- _Stated goal_
Reproduce the listing word for word, beginning at the line that contains "Web Accessibility Notice [Web" and continuing through the final line of the listing.

++++ Exercise materials ++++

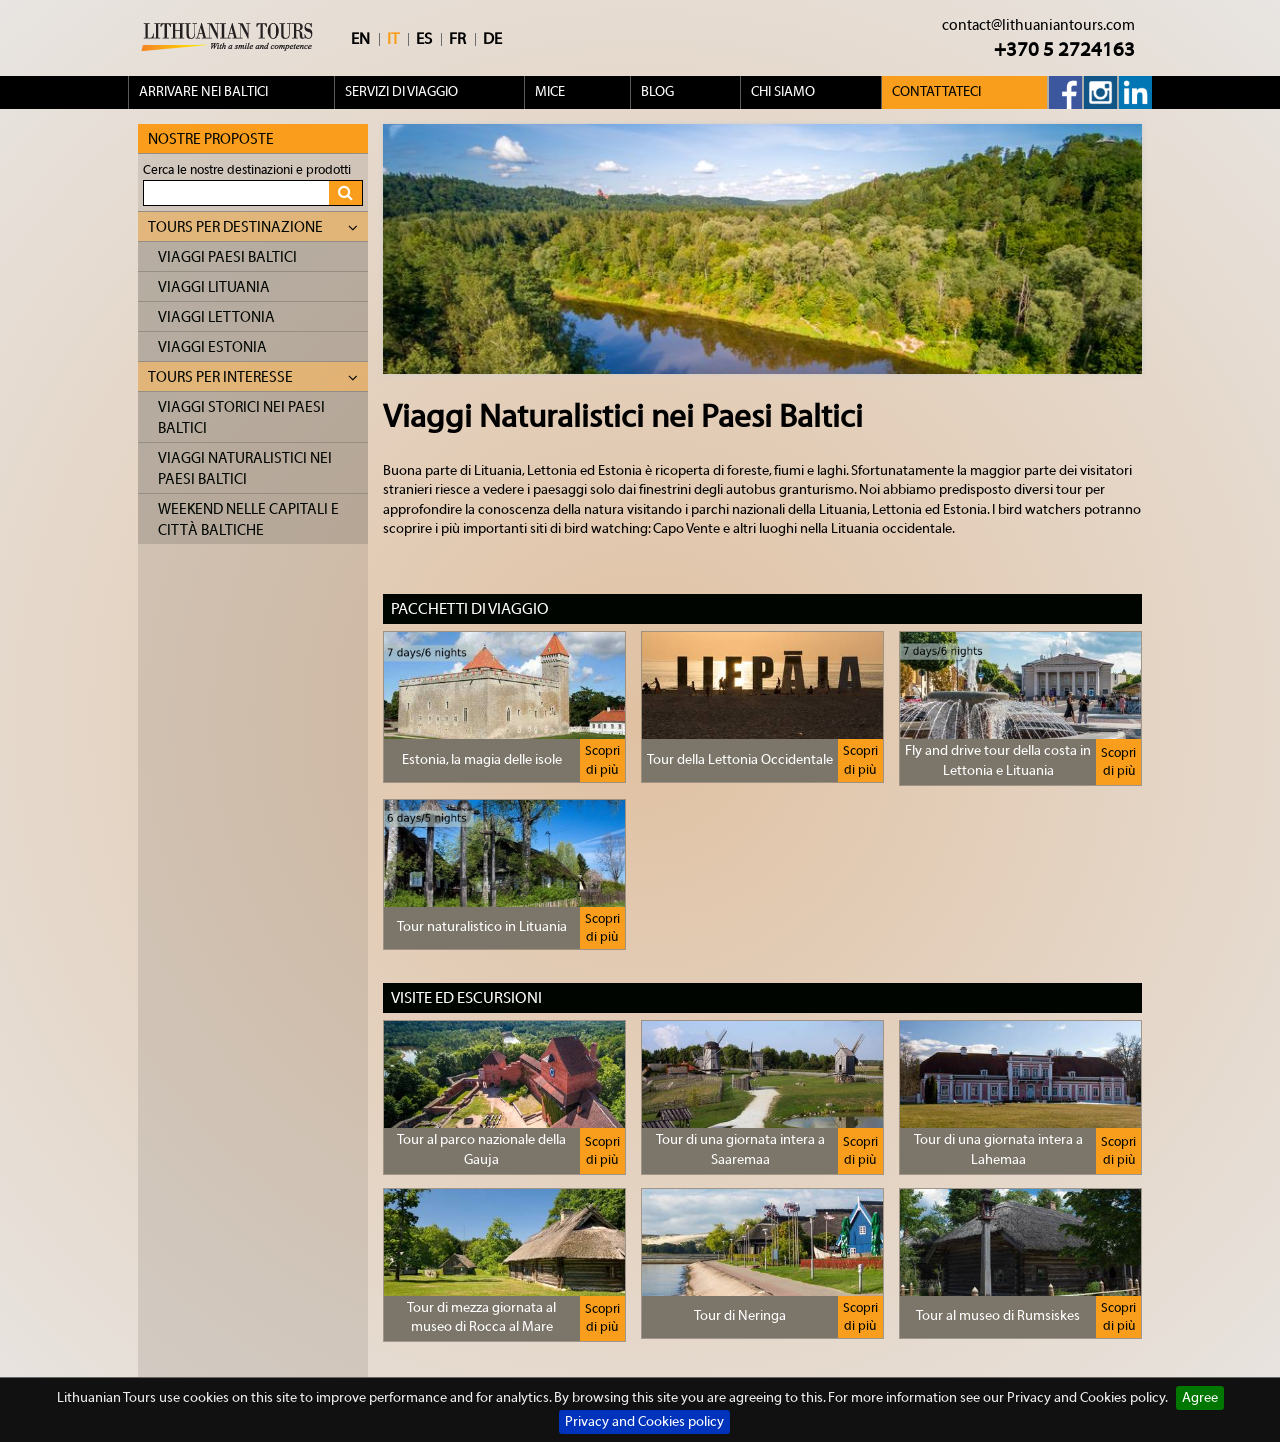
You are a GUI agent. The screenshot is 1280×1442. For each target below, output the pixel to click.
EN (360, 39)
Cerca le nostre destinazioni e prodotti (247, 169)
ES (424, 39)
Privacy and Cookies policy (644, 1422)
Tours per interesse (253, 377)
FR (457, 39)
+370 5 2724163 (1064, 49)
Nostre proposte (211, 139)
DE (492, 39)
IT (393, 39)
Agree (1200, 1398)
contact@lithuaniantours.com (1038, 25)
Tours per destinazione (253, 227)
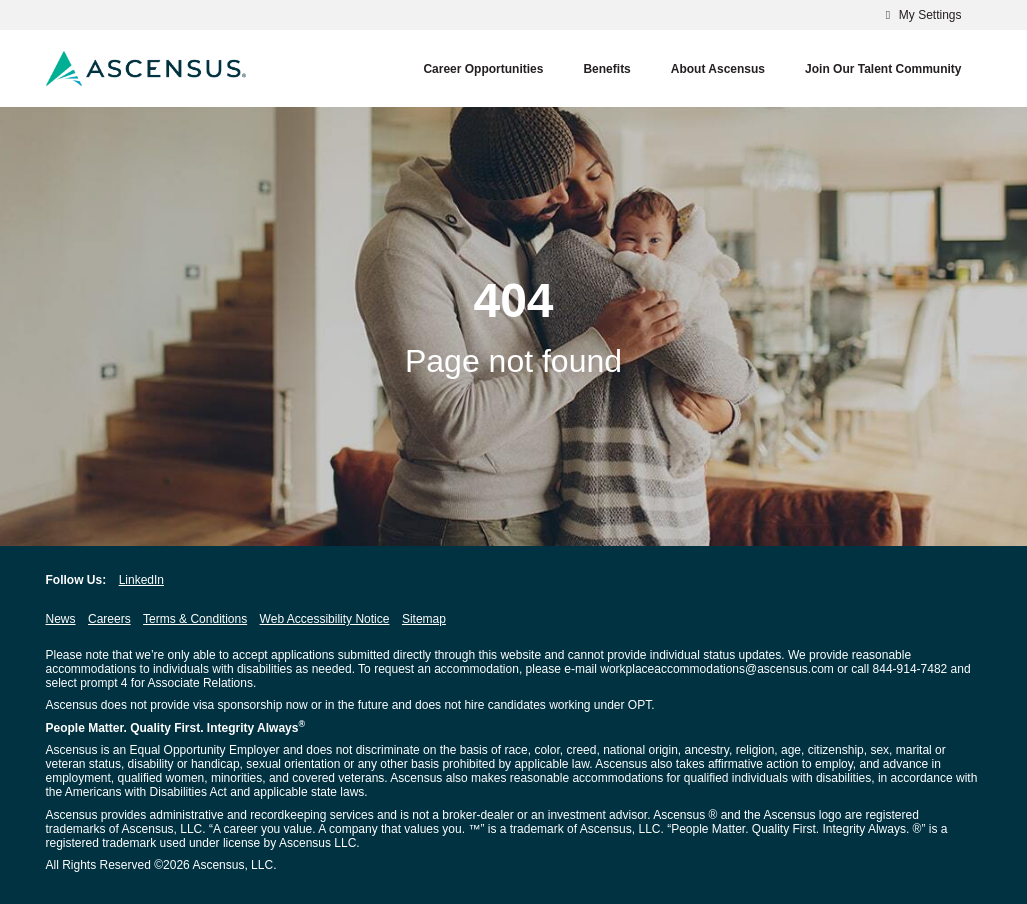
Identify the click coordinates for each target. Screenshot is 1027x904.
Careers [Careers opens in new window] (109, 619)
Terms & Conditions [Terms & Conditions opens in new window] (195, 619)
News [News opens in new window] (61, 619)
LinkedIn (141, 580)
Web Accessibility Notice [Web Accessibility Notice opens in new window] (325, 619)
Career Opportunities (483, 69)
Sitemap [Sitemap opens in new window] (424, 619)
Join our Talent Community (883, 69)
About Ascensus (718, 69)
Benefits (606, 69)
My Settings (920, 15)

++++

- _Answer_
Web Accessibility Notice [Web Accessibility Notice opens in new window] (325, 619)
Career Opportunities (483, 69)
Sitemap [Sitemap opens in new window] (424, 619)
Join our Talent Community (883, 69)
About Ascensus (718, 69)
Benefits (606, 69)
My Settings (920, 15)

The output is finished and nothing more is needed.